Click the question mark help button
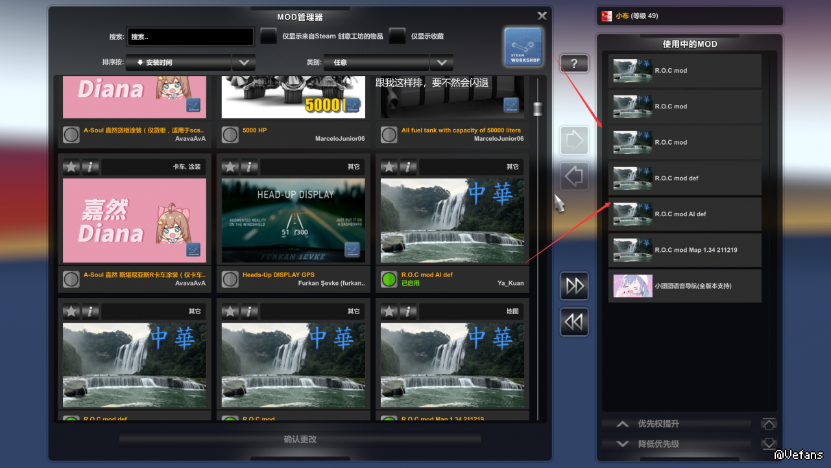The width and height of the screenshot is (831, 468). click(x=574, y=64)
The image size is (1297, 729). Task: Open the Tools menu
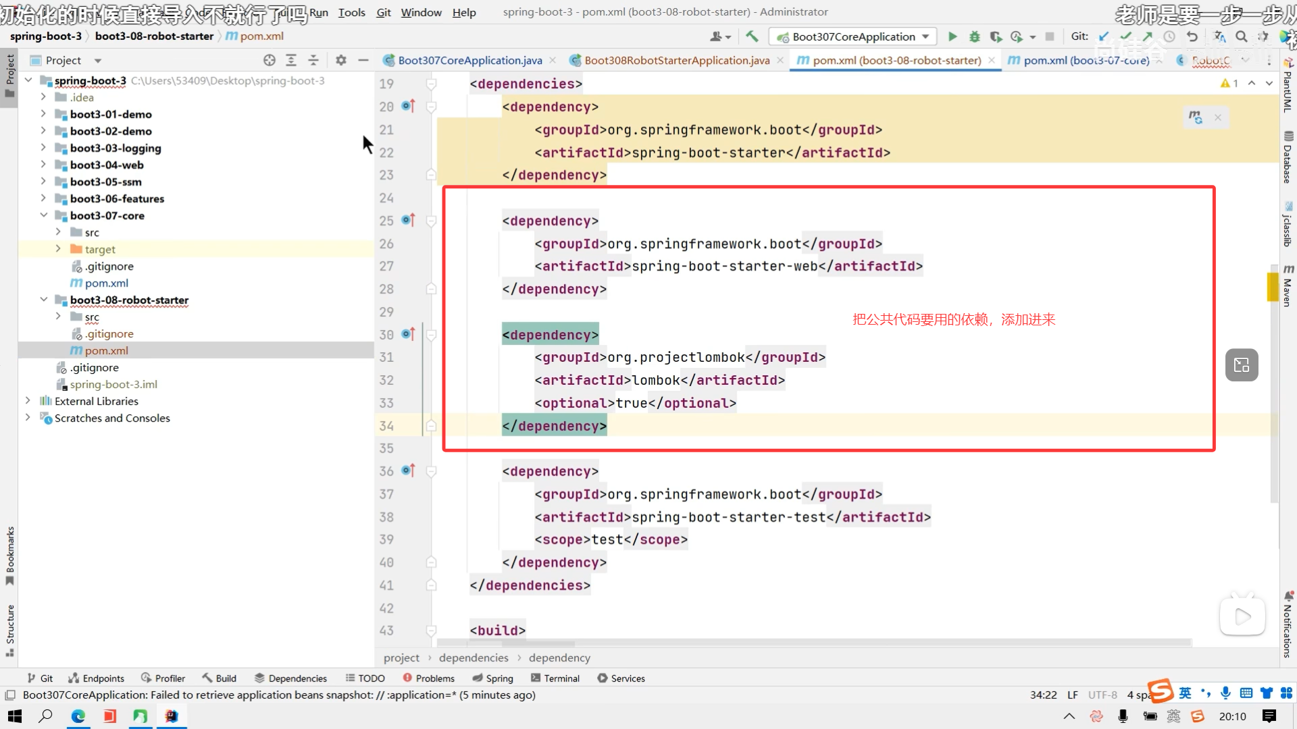351,12
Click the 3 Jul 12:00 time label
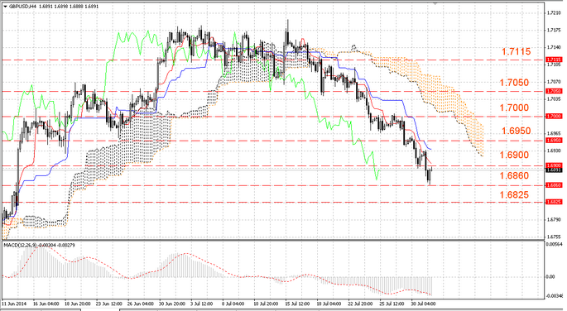The height and width of the screenshot is (311, 567). [202, 304]
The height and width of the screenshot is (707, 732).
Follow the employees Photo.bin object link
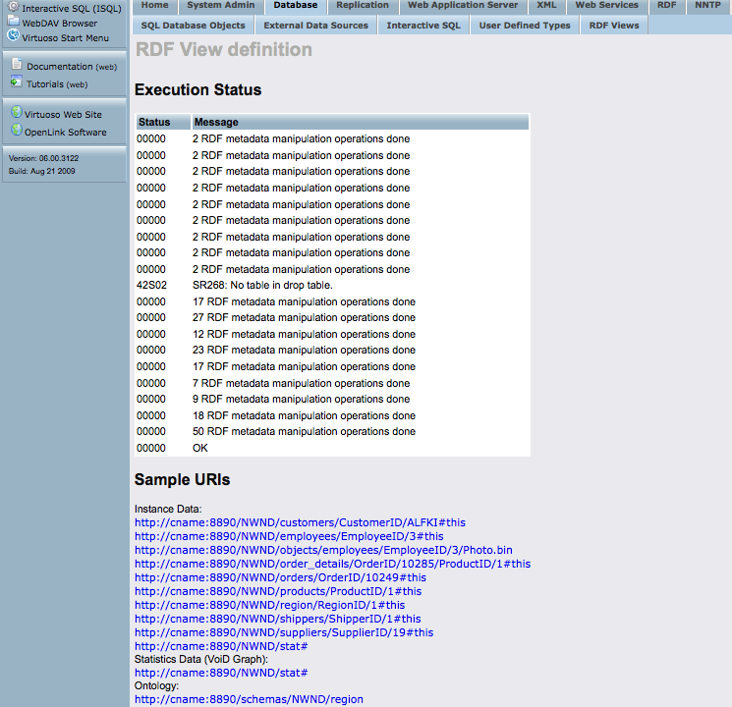(323, 550)
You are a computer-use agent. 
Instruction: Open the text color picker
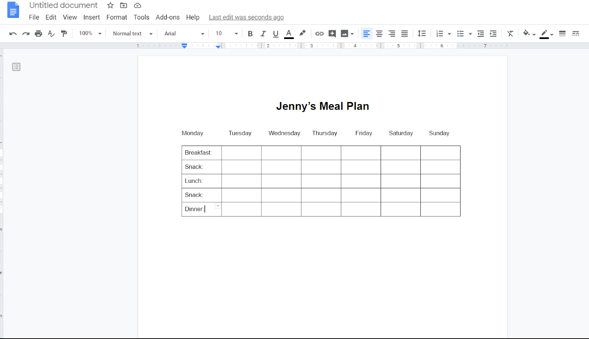click(x=289, y=33)
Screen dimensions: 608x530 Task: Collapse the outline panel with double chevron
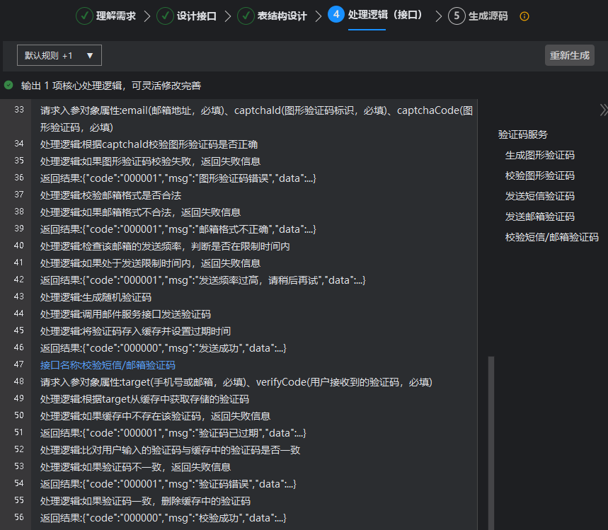tap(603, 110)
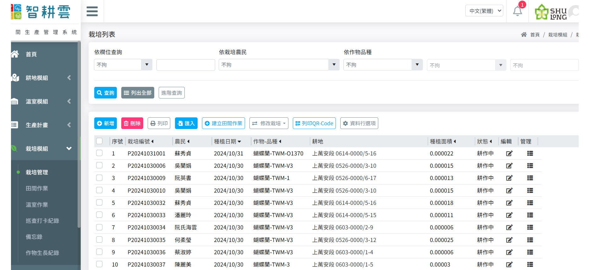Click manage list icon for row 5
The image size is (590, 270).
point(530,203)
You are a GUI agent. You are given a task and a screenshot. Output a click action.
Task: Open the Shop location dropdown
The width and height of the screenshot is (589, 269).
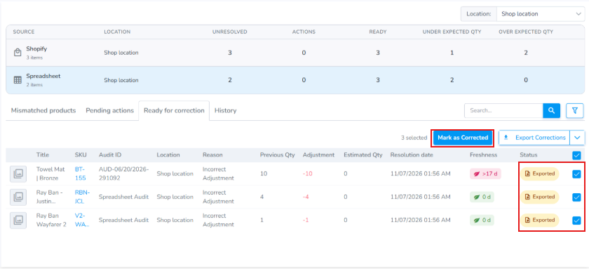coord(540,14)
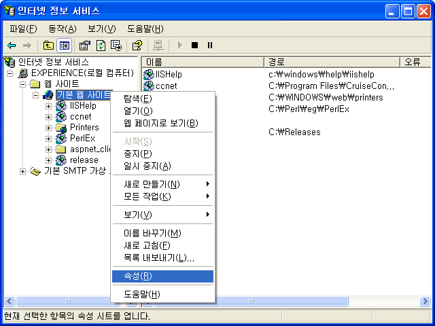Collapse the EXPERIENCE (로컬 컴퓨터) node
435x326 pixels.
tap(11, 73)
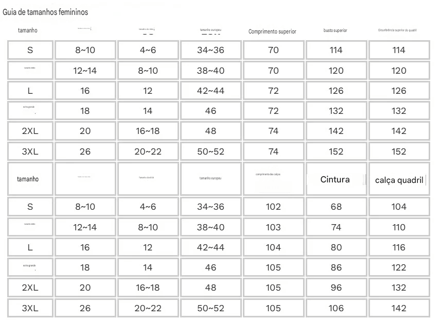Select the 120 cell under busto superior
This screenshot has width=441, height=320.
(x=337, y=71)
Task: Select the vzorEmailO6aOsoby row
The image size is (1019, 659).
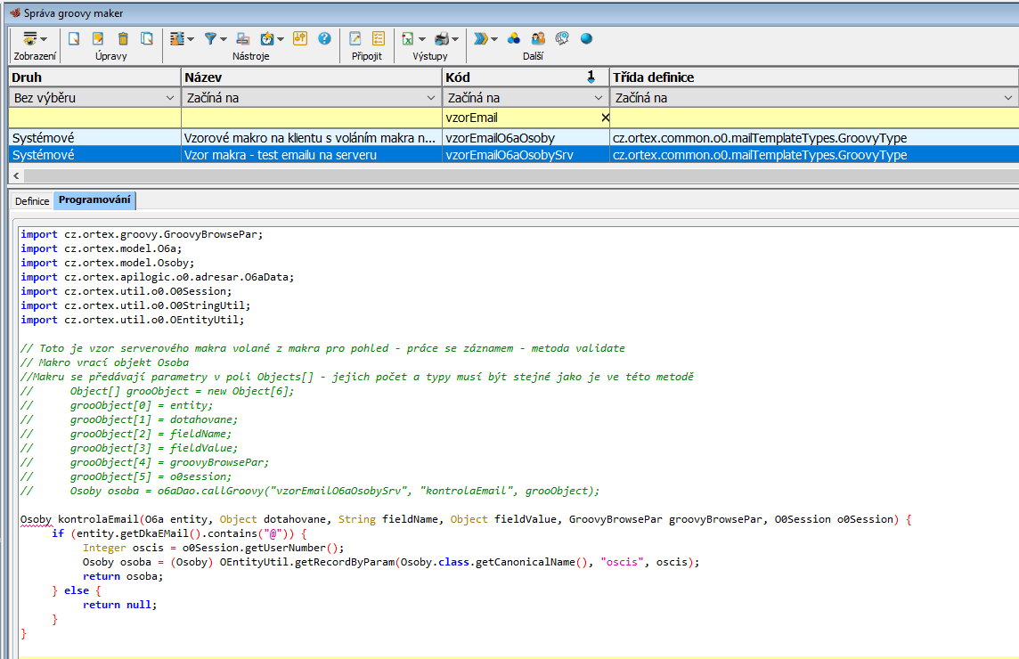Action: (499, 138)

───

SET TASK: Copy each line of the records above that contains the word "Open". Case counts.

SOLUTION:
The image size is (1297, 729). Task: Open the Tools menu
Instruction: Open the text color picker
Task: Open the Shop location dropdown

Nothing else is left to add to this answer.